Yeah! Us middle years folk should hold some nude viewing parties. Give those pervs something to watch!
When did Big Brother buy out Nielson?
Recognize body forms ... so your kid grows 3" in a week and is now taller than you and what happens? What about preggers? Creepy.
creepy indeed. This is a
creepy indeed.
This is a company that can't even keep tivo working, on demand up, or your internet running.
And we're supposed to trust them to keep a live video feed to the inside of our house out of the wrong hands....
hell no
One Finger Salute
After a couple of months with their Tivo service I know EXACTLY what kind of wave I'd give our friends at Comcast through that camera.
The perfect spokesman for it
At Comcast, you're not a number, you're a body form!
It's A Well Known Fact
Comcast is Number Two.
Suldog
http://jimsuldog.blogspot.com
Comcast Response
The newteevee.com article "Comcast Cameras to Start Watching You" portrayed some assumptions that require correction and clarification. I want to be clear that in no way are we exploring any camera devices that would monitor customer behavior.
To gather information for this article, the blogger picked up on a conversation between Gerard Kunkel and another person at a recent conference. They were discussing the various input devices offered by a variety of vendors that Comcast is reviewing.

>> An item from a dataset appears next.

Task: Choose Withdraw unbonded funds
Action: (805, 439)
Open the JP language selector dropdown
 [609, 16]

The camera-based gesture recognition device is in no way designed to - or capable of - monitoring your living room. These technologies are designed to allow simple navigation on a television set just as the Wii remote uses a camera to manage its much heralded gesture-based interactivity.
We are constantly exploring new technologies that better serve our customers. The goal is simple - a better user experience that allows the consumer to get ever increasing value out of their Comcast products.

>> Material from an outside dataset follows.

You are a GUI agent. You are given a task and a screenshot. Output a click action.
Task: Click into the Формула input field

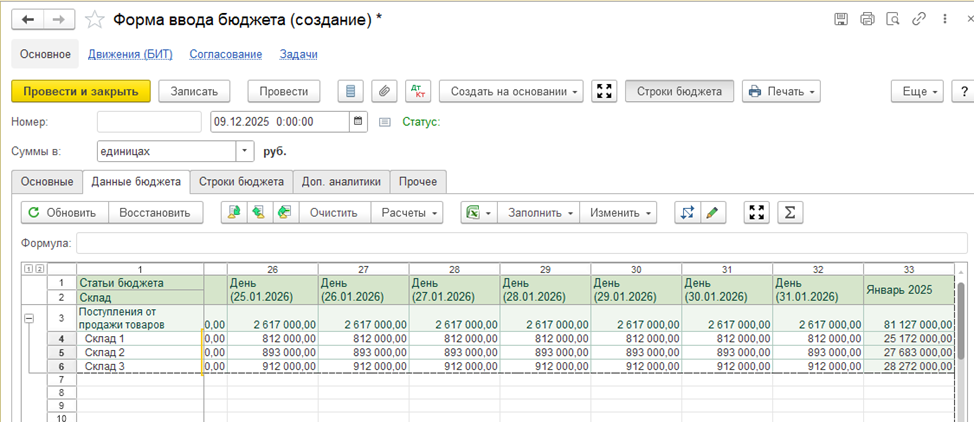tap(520, 243)
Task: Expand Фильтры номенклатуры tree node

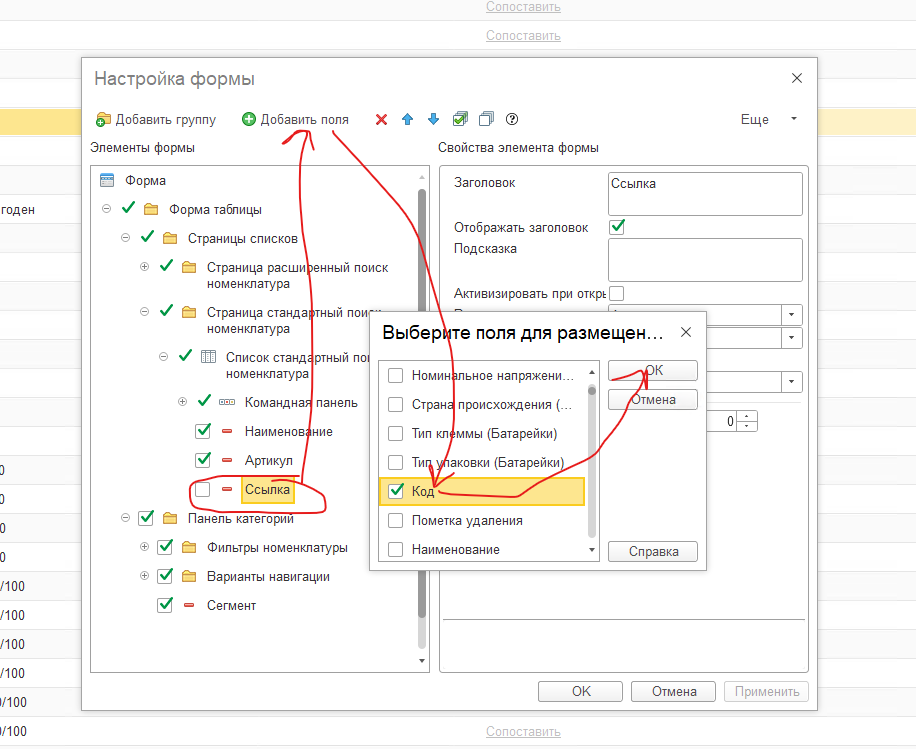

As with any new technology, we carefully consider the consumer benefits. In fact, we do an enormous amount of consumer testing in advance of making a product decision such as this. We're confident that a new technology like gesture-based navigation will be fully explored with consumers to understand the product's feature benefits - and of course, the value to the consumer.
Frank Eliason
Comcast Executive Offices
Thanks Frank! Now whats
Thanks Frank!
Now whats Comcasts' official position on net neutrality?
Also, could you fix the damn comcast website so that it works with Mozilla Firefox.... Not everybody uses IE anymore!